[Your objective]
In the data below, one line contains "Screen dimensions: 2000x502" and a later one contains "Select Доступы in the sidebar". Print both, with every line between them, exactly and alone.

[Material shown]
++++

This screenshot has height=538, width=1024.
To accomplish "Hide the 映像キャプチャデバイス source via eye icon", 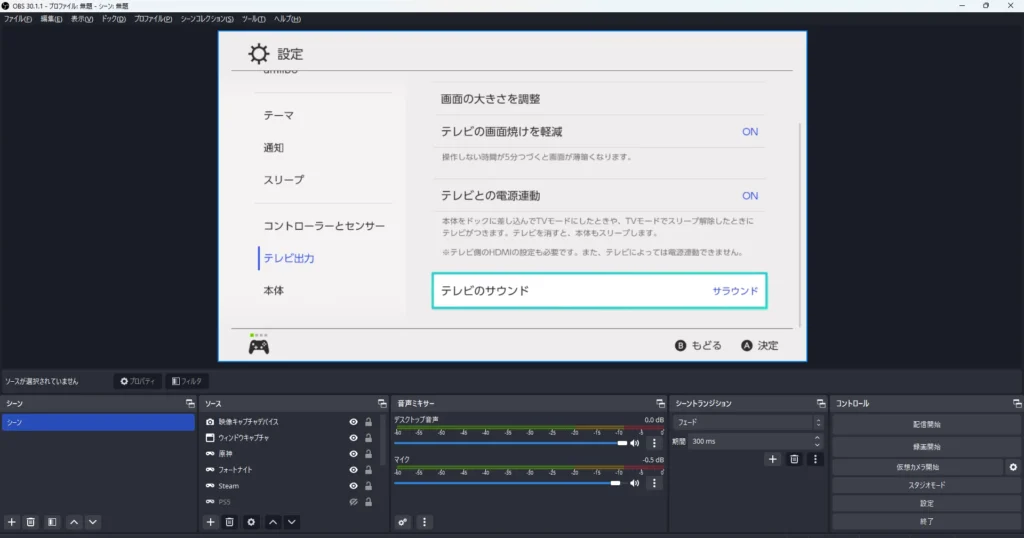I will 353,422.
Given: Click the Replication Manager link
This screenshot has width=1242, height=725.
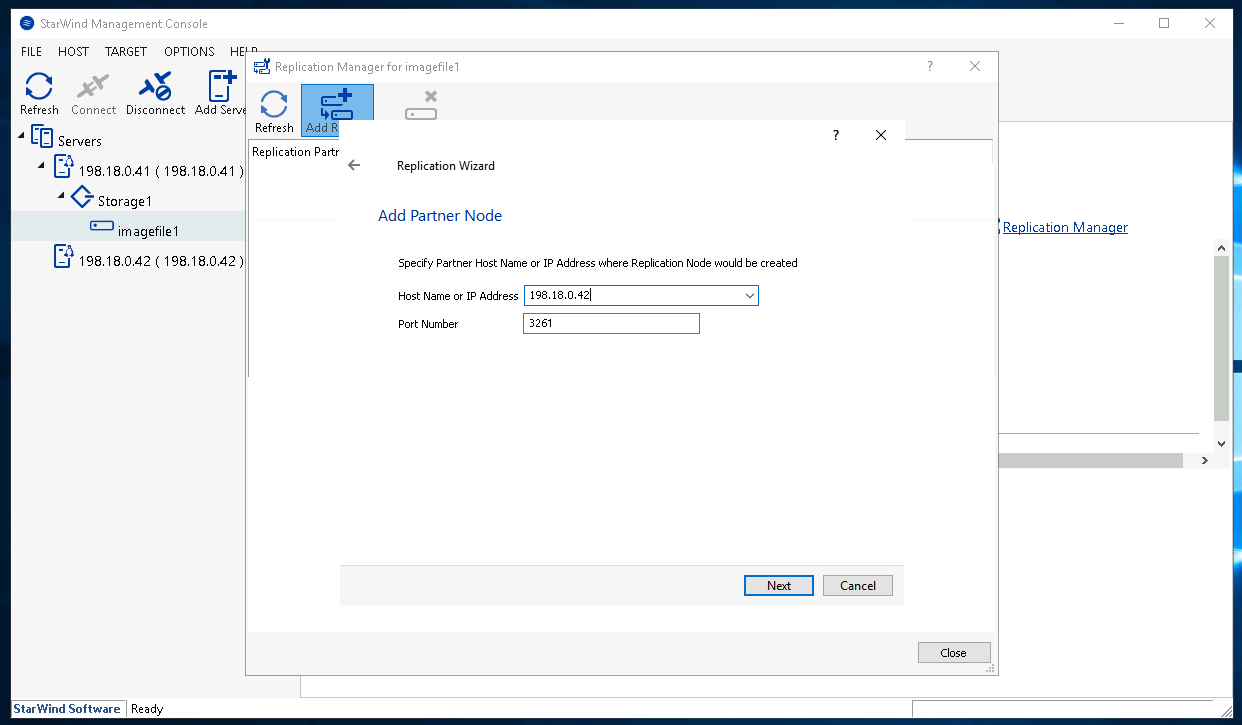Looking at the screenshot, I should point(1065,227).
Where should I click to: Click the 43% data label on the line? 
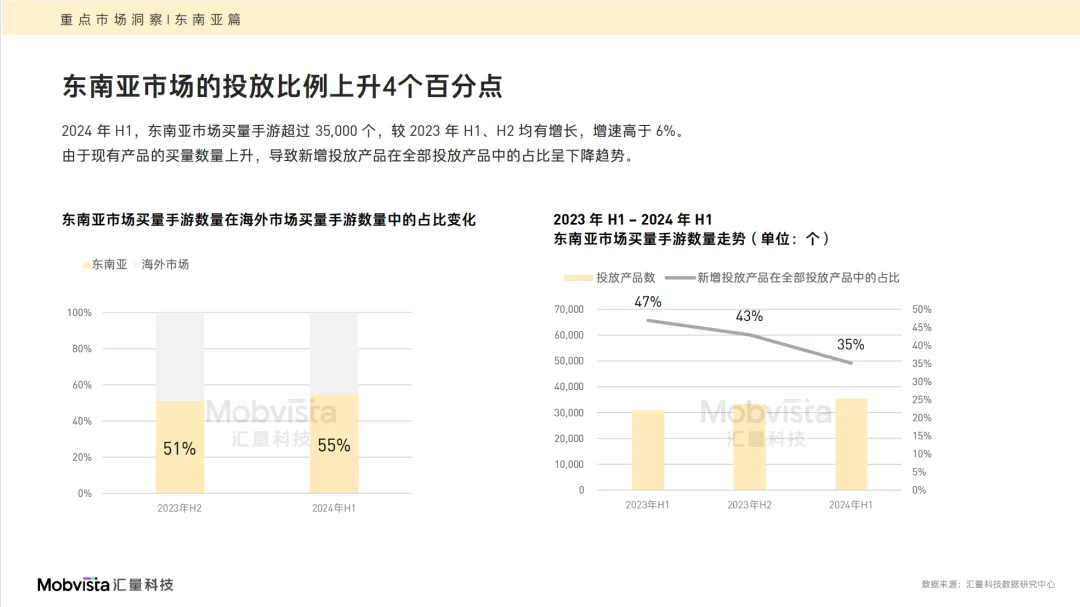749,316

++++

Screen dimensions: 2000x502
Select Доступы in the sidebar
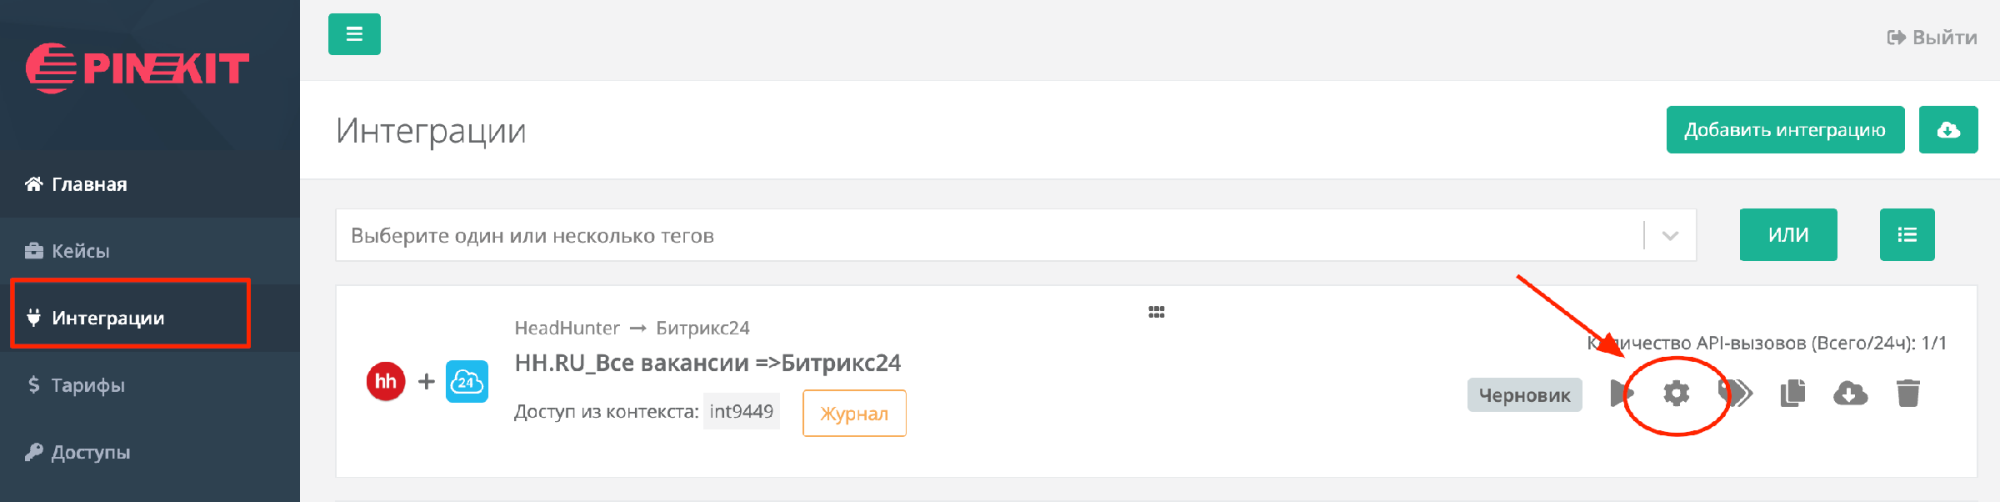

++++

[Solution for this problem]
Screen dimensions: 2000x502
Select Доступы in the sidebar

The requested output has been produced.